Die Rückkehr bangladeschischer Staatsangehöriger unterliegt keinen rechtlichen Beschränkungen (AA 27.10.2017) und es ist bisher nicht bekannt geworden, dass sich Rückkehrer aufgrund der Stellung eines Asylantrages staatlichen Maßnahmen ausgesetzt sahen (AA 27.10.2017; vgl. ÖB 12.2018). Sofern es sich um Opfer von Schlepperei handelt, können sie allerdings auch nicht mit staatlicher Unterstützung rechnen. Es gibt einige NGOs, die sich um Opfer von Menschenhandel kümmern. Problematisch ist, dass "erfolglose Rückkehrer" von ihren Familien und lokalen Gemeinschaften als Schandfleck betrachtet werden. Soweit Kritiker der Regierung oder rivalisierender politischer Parteien in Bangladesch selbst gefährdet waren, gilt dies auch für ihre eventuelle Rückkehr (ÖB 12.2018).

Staatliche Repressionen nach Rückkehr wegen oppositioneller Tätigkeiten im Ausland (z.B. Demonstrationen und Presseartikel) sind nicht bekannt. Der "International Organization for Migration" (IOM) ist kein Fall bekannt, in dem eine rückgeführte Person misshandelt wurde. In einigen seltenen Fällen wurden die Rückkehrer zu einem so genannten "General Diary" gebeten. Nach IOM Angaben handelt es sich dabei um ein ca. halbstündiges Gespräch mit der Immigrationsbehörde, die die Daten des Rückkehrers aufnimmt und ihn zum Auslandsaufenthalt befragt. IOM sind bislang keine Fälle bekannt geworden, in denen dem Rückkehrer ein Nachteil entstanden ist. Besondere Vorkommnisse sind anlässlich der Durchführung der Einreisekontrollen nicht bekannt geworden (AA 27.10.2017).

IOM betreut nur Personen, die freiwillig zurückkehren und ist am Flughafen Dhaka mit einem Büro und Mitarbeitern präsent und kann im Rahmen von Betreuungs- und Integrationsvereinbarungen die Betreuung vor Ort übernehmen.

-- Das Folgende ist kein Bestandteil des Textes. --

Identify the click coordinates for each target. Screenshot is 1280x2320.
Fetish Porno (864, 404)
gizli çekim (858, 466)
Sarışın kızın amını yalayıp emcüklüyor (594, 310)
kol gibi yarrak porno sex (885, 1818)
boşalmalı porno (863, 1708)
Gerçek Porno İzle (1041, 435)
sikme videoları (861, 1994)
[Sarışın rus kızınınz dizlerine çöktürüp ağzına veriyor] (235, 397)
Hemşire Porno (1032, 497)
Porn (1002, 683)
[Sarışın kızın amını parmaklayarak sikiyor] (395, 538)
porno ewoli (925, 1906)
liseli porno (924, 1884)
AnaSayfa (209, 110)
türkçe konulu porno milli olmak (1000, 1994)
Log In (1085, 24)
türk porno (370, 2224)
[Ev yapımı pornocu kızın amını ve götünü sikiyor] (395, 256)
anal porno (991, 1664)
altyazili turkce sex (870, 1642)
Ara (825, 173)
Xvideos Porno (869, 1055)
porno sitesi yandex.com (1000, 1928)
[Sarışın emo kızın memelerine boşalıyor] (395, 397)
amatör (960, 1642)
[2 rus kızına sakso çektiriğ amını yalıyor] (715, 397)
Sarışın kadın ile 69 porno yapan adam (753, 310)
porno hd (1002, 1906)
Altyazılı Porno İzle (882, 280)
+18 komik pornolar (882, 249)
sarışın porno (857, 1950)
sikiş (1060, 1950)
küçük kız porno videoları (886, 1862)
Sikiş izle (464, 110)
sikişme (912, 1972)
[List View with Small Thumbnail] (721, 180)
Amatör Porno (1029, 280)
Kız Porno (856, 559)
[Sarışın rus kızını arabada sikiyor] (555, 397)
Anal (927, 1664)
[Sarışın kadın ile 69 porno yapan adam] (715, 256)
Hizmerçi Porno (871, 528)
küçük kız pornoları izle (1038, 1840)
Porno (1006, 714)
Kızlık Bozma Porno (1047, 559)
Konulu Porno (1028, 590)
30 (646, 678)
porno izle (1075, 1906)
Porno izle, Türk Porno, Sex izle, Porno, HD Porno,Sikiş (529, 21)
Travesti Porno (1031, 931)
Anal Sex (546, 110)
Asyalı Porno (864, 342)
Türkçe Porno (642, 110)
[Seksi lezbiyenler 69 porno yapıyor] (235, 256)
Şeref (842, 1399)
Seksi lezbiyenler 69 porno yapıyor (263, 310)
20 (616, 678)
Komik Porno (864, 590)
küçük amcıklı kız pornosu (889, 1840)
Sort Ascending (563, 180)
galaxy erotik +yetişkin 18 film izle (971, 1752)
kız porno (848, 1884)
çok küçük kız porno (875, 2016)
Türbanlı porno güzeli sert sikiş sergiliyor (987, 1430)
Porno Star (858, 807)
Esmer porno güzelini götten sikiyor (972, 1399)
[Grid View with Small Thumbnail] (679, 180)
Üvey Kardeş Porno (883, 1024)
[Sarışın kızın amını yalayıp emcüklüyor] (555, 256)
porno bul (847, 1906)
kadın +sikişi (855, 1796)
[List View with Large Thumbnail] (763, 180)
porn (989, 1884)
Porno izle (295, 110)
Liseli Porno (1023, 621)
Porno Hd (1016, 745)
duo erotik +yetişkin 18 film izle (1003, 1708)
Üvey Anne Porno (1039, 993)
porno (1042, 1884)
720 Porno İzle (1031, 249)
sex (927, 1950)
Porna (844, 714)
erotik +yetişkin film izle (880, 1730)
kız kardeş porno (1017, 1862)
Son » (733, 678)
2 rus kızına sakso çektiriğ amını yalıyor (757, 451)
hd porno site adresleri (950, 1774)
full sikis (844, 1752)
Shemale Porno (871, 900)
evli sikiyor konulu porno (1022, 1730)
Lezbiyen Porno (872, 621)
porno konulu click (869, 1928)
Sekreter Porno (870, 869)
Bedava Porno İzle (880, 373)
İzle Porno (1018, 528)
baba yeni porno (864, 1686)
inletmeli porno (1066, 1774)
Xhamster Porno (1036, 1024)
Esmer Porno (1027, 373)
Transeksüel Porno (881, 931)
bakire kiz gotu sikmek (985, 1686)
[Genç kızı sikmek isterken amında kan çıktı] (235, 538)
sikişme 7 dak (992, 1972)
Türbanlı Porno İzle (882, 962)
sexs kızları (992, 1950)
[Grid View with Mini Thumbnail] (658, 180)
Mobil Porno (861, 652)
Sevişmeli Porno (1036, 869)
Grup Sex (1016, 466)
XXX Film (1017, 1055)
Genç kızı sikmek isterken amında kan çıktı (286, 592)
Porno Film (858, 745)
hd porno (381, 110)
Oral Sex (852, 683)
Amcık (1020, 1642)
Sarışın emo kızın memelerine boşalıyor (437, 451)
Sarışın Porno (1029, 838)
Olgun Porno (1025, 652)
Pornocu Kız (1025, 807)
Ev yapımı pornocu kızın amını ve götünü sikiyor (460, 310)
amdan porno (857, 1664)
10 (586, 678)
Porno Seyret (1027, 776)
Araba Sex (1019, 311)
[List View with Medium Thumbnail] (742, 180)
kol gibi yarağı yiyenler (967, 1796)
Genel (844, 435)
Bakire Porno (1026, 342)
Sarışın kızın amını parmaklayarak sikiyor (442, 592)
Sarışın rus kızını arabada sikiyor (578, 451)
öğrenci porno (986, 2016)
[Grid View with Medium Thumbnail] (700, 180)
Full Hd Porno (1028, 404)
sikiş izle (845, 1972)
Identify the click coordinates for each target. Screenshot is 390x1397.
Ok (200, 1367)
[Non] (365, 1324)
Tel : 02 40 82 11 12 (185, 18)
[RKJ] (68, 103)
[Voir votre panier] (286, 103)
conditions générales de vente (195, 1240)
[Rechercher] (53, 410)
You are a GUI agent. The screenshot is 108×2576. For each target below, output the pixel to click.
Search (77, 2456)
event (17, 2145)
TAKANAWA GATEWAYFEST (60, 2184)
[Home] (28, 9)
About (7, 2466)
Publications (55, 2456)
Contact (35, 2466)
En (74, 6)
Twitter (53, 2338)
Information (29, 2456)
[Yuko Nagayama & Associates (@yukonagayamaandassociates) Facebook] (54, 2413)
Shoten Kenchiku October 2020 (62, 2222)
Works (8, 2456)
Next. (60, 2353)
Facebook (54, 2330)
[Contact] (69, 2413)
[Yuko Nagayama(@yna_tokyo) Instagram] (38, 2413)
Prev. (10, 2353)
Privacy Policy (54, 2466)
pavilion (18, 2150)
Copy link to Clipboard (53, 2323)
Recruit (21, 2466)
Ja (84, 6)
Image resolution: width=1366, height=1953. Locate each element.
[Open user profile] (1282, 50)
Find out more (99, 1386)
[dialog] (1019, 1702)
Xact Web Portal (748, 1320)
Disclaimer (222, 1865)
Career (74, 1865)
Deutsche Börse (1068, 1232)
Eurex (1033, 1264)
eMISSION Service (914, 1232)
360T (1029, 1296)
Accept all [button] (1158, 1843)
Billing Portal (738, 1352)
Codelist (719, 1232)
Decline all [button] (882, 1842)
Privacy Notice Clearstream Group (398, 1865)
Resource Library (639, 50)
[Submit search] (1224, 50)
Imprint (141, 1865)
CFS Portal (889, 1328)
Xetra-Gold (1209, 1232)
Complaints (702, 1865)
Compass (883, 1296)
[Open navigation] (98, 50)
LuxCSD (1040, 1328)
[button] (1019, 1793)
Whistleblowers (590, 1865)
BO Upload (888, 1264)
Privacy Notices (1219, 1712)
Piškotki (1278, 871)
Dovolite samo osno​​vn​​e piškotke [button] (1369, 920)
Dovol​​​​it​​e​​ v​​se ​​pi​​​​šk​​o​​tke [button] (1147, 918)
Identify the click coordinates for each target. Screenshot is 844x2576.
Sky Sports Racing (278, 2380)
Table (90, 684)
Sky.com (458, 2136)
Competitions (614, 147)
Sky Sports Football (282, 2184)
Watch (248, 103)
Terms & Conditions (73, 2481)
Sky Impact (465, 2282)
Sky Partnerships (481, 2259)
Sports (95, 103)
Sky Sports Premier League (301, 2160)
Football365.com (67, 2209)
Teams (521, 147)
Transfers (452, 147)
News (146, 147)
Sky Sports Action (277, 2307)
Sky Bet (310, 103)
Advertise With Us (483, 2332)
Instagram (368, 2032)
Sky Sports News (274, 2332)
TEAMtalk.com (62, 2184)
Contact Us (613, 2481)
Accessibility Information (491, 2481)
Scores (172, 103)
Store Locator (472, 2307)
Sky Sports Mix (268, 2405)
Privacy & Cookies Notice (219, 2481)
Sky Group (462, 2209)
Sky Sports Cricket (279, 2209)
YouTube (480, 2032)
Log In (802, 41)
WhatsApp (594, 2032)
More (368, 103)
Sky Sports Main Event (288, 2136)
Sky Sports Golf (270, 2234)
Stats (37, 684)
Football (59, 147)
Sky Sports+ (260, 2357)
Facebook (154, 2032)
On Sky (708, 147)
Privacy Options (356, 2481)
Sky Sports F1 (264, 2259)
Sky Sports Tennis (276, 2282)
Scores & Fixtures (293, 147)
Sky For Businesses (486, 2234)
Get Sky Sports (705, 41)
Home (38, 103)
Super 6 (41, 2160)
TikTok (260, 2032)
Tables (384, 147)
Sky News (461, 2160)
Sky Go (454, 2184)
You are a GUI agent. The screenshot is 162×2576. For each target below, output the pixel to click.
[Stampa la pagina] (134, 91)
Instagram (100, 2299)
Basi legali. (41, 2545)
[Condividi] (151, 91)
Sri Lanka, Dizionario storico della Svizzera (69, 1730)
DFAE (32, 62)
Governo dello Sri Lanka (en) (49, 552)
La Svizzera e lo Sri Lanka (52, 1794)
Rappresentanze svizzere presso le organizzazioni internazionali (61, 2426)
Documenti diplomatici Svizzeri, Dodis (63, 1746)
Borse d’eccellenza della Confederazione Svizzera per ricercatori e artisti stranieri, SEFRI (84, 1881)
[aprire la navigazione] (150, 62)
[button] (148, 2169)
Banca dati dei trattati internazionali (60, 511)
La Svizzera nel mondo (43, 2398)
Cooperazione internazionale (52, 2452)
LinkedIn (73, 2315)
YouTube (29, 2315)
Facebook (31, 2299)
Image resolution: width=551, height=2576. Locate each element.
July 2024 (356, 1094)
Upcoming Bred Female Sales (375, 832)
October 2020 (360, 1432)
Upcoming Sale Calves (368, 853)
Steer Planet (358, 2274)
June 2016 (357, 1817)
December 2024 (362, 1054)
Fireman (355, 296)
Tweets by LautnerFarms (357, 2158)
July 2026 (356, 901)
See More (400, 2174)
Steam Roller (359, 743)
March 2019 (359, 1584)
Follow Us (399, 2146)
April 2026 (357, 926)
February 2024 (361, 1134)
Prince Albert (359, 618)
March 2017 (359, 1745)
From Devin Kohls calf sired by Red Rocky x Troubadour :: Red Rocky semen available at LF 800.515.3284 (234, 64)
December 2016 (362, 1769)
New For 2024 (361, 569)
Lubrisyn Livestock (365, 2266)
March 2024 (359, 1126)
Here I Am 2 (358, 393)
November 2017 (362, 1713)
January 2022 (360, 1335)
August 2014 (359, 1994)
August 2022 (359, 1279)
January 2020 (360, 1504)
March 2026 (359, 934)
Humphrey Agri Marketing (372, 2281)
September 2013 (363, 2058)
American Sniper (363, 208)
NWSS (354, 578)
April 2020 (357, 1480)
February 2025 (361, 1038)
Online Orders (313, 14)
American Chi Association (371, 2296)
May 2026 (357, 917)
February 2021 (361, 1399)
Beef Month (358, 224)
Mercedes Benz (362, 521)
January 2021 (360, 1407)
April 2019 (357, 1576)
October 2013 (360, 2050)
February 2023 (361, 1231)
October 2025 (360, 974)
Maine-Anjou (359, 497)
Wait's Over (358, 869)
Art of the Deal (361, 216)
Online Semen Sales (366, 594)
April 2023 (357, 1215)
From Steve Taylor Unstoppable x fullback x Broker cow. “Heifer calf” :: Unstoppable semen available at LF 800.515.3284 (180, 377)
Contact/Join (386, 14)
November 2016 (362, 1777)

Diese Hilfe umfasst die Betreuung und Begleitung anlässlich der Ankunft, soweit erforderlich die Vermittlung von Kontakten zur Familie des Rückkehrers und die Vermittlung von Kontakten zu anderen Organisationen, die weiterführende Hilfe leisten können. Ferner leistet IOM praktische Reintegrationsbetreuung und -begleitung. IOM Dhaka betreute im vergangenen Jahr abgelehnte Asylbewerber oder andere zurückgekehrte Personen u. a. aus Großbritannien, der Schweiz, Australien und Belgien. IOM bestätigt, dass in Bangladesch familiäre und verwandtschaftliche Unterstützung letztendlich für die Rückkehrer maßgeblich sind und dem Rückkehrer als Auffangnetz in einer kritischen Lebensphase dienen. Rückkehrer sind, auch ohne die oben genannten Institutionen, aufgrund der großen Familien, enger, weit verzweigter Verwandtschaftsverhältnisse und noch intakter nachbarschaftlicher bzw. dörflicher Strukturen in der Regel nicht auf sich allein gestellt (AA 27.10.2017).

Quellen:

* AA - Auswärtiges Amt der Bundesrepublik Deutschland (27.10.2017): Bericht über die asyl- und abschiebungsrelevante Lage in der Volksrepublik Bangladesch (Stand: Oktober 2017).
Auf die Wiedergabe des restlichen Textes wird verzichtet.